A "Morte da Pintura" é um termo que tem a ver com a decretação do possível esgotamento dessa prática frente às experimentações formais e conceituais possibilitadas por diversas mudanças do entendimento acerca da arte, que são propostas por artistas e pensadores no início do século XX. Desde então a pintura, até hoje compreendida como obra de arte ´a priori´ (quando vemos uma pintura, sabemos que "é" uma obra de arte, independente de suas qualidade plásticas, estéticas), tem sido tratada com amor e ódio por artistas que insistiram na pesquisa pictórica, e por outros que simplesmente chutaram a velha prática consagrada desde o renascimento como plataforma nobre para a representação de cenas mitológicas, bíblicas, épicas, políticas, aristocráticas, entre outras. Se examinarmos rapidamente os períodos da arte nos últimos 100 anos, iremos constatar que os "altos e baixos" da pintura também estiveram de acordo com oscilações do sistema da arte moderno, o qual vai se complexificando ao longo do século XX. Podemos associar a dita morte da pintura a momentos em que o experimentalismo com outros suportes e as discussões acerca da representação na arte estiveram mais prementes.
Qual o lugar da pintura na arte contemporânea?

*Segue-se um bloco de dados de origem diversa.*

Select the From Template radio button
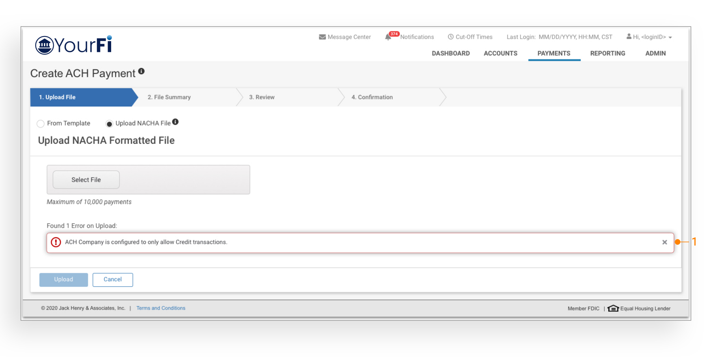(x=40, y=124)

De certo modo, acho que estamos vivendo esse momento de retomada da produção pictórica após muitas experimentações formais e temáticas nos anos 90 (que veio após o boom da pintura pop e pós-expressionista dos anos 1980). O mercado de arte e a arte compreendida como "commoditie" é algo que está muito forte atualmente, e me parece que a pintura nesse contexto, sendo ela uma forma de arte mais convencional, ganha destaque nas galerias. Por outro lado, é interessante como artistas contemporâneos traduzem sua visão de mundo nesse suporte tão clássico. Ao mesmo tempo, a pintura se apresenta como mero suporte de transposição de imagens, de grafismos sobre tela, que nada tem a ver com uma discussão sobre a própria pintura, posto que o formato é "vendável". E o mercado está cheio disso, especialmente quando se trata de algo aparentemente despretensioso de conceito, como é o caso da produção de ´street art´ em geral, que sai da rua e vai para uma tela com chassi do mesmo modo que iria parar numa camiseta. É claro que há artistas excelentes que saíram das ruas, mas o trabalho deles se torna realmente interessante, como pintura, quando se dão conta que estão fazendo pintura - com toda a carga histórica desse suporte - e não apenas grafismos sobre tela.

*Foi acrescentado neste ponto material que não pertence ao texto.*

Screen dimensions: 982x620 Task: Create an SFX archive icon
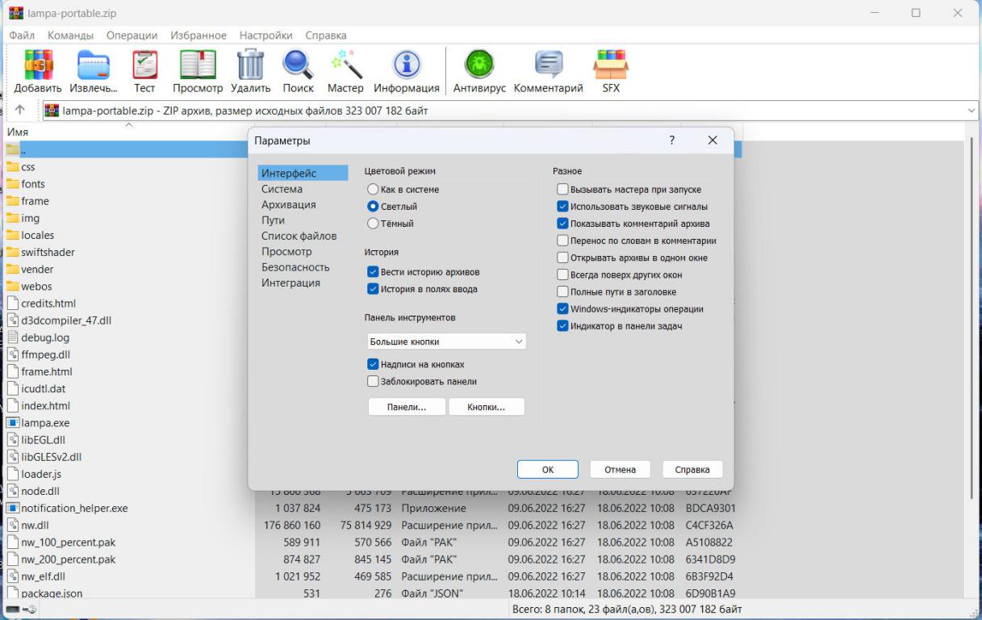[x=611, y=65]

A pintura contemporânea surge como contraponto em relação à arte moderna ou como resíduo de uma continuidade?
A pintura contemporânea, como prática artística, tende a ser colocada no mesmo patamar da videoarte, da fotografia, dos objetos, entre outros. Não do ponto de vista formal, claro, mas do ponto de vista de que não há mais uma hierarquização de práticas, de acordo com a crítica. Já para o mercado, a pintura e a escultura únicas e originais, sempre serão mais valiosas do que um desenho em papel ou uma fotografia com tiragem limitada.
Será que a pintura contemporânea esta fincada no presente sem ter projetos futuros?

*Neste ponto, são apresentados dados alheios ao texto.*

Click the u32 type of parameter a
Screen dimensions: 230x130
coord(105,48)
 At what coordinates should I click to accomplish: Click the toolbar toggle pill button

O futuro da pintura vai depender da trajetória de cada artista como individuo. Não há uma "verdadeira" pintura nem um "movimento pictórico" contemporâneo. É o artista que deve cuidar de sua trajetória, independente de sua pesquisa artística, e disso vai depender o futuro de sua obra. Se ela perdurará ou não.
Em 2009, você desenvolveu a curadoria da exposição "Investigações Pictóricas". Como foi essa experiência? De que forma você desenvolveu o diálogo com as obras expostas?
Desde 2003, desenvolvo projetos relacionados a formatos menos convencionais como intervenções urbanas, performances e obras interdisciplinares, e discutir pintura numa exposição foi a possibilidade de pesquisar um pouco mais o assunto. A exposição ocorreu no MAC de Niterói, sob a direção de Guilherme Bueno, e reuniu sete artistas. O foco estava na diversidade temática e formal das obras, e pretendeu um recorte despretensioso da produção atual e das pesquisas possíveis. Assim, tínhamos obras quase escultóricas, em suportes tridimensionais, e também grandes pinturas que se aproximavam mais de uma noção clássica de pintura figurativa.